The speed vs. truth problem
At the heart of the report is a paradox that most marketers recognize but rarely see quantified. The data available in real time is fast but unreliable. The data that's reliable arrives too late to act on. Most marketers are stuck choosing between the two.
The result is an industry running primarily on proxy metrics like attributed digital conversions, modeled outputs, and brand lift studies that were never designed to confirm a sale. More than four in five marketers rely primarily on signals other than verified purchase data when optimizing campaigns in flight. And when those proxy-driven decisions are later reconciled against actual sales outcomes, roughly 35% of marketers find they don't hold up.
That's not a margin of error. It's systematic waste.
The inflation problem no one is talking about
The proxy reliability gap is compounded by a finding that should concern every CMO with a CFO looking over their shoulder: 91% of marketers believe their platform-reported results are overstated to some degree. There has long been the belief that it’s hard to trust a publisher that grades its own homework. Our data suggests that sentiment has become the industry norm.
The financial consequences are measurable. More than two-thirds of marketers estimate that at least 11% of their budget is wasted due to optimization lag alone. More than a third believe the figure exceeds 26%. The ANA has estimated that as much as 23% of total open web programmatic investment, roughly $20 billion, is lost to supply chain inefficiencies. The industry is spending billions optimizing against numbers it doesn't fully trust, on signals that don't reliably predict sales, with data that arrives too late to change course.
The path forward is already visible
The encouraging finding in the report is that a clear early-adopter cohort has already moved beyond this problem. Roughly one in five marketers are already using verified purchase data as their primary in-flight optimization signal. And the results they expect are significant: nearly half of all survey respondents said they would expect double-digit ROAS gains if they could optimize in real time using verified purchase signals.
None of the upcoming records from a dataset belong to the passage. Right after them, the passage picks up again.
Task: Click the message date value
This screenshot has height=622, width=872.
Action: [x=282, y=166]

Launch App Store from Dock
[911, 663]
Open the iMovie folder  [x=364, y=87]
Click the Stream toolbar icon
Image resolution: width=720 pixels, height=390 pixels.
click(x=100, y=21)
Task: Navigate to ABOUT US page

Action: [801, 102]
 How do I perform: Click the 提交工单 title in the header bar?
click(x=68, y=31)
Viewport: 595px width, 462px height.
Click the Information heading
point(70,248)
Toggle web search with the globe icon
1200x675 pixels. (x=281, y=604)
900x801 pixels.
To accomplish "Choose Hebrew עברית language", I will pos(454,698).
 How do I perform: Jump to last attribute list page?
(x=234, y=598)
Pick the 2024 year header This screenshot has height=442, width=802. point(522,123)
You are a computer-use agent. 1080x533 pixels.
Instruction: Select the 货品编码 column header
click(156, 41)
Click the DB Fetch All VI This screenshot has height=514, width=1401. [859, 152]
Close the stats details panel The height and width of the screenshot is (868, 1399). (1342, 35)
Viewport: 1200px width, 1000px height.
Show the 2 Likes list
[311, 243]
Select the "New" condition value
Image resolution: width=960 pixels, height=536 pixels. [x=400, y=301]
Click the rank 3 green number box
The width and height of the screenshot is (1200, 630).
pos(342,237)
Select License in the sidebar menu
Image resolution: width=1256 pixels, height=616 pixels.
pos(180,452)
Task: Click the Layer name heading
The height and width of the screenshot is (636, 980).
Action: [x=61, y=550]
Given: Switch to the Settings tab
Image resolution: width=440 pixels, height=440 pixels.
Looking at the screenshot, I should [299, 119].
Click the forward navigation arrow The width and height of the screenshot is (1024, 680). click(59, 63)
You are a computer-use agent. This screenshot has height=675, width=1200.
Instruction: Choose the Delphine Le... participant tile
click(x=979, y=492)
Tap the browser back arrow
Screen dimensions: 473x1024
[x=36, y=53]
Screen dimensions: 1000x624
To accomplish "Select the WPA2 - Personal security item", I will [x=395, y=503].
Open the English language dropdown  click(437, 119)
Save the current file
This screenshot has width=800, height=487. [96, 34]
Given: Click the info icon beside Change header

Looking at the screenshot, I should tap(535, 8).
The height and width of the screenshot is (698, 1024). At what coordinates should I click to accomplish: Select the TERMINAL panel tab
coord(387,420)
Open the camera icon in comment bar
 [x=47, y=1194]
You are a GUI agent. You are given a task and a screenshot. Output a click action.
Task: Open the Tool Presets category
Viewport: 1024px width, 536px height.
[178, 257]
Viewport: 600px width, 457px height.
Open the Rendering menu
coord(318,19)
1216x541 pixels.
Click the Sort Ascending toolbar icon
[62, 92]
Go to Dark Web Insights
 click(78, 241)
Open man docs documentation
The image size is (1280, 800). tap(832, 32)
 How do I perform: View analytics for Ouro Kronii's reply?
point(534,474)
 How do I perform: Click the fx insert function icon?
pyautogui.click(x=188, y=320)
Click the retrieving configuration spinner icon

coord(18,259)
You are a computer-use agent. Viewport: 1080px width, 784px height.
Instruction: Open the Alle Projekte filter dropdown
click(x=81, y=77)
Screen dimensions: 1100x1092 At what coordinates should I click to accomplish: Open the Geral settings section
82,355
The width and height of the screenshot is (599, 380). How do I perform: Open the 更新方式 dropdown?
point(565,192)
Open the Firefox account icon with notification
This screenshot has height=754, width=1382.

The barriers to getting there are real but well-defined. Data latency, fragmented data paths, privacy constraints, and internal process limitations all scored nearly equally as obstacles. There is no single bottleneck to fix. But the marketers and technology providers who treat this as a systemic infrastructure problem rather than a series of individual technical fixes are the ones closing the gap fastest.
AI is ready. The data isn't.
Perhaps the most forward-looking finding in the report concerns artificial intelligence. More than three-quarters of campaign optimization now involves some degree of automation. But only 20% is fully automated, and the single biggest factor limiting AI's effectiveness isn't algorithmic. It's data quality, cited far more often than any other barrier.
The implication is significant. AI won't become transformative for marketing until the data feeding it becomes deterministic, timely, and connected to real outcomes. The marketers investing now in verified purchase signals aren't just solving today's optimization problem. They are building the data infrastructure that will determine who wins when AI-driven optimization becomes the industry standard.
The window is open but won’t stay that way
This report is both a diagnosis and a call to action. The marketers who will lead the next era of marketing performance are already moving: optimizing on verified purchase signals, shortening the path between a transaction and a campaign decision, and building AI systems on deterministic data rather than probabilistic proxies.
The tools are maturing. The data is becoming available. The competitive window for early movers is open, but it won't stay that way.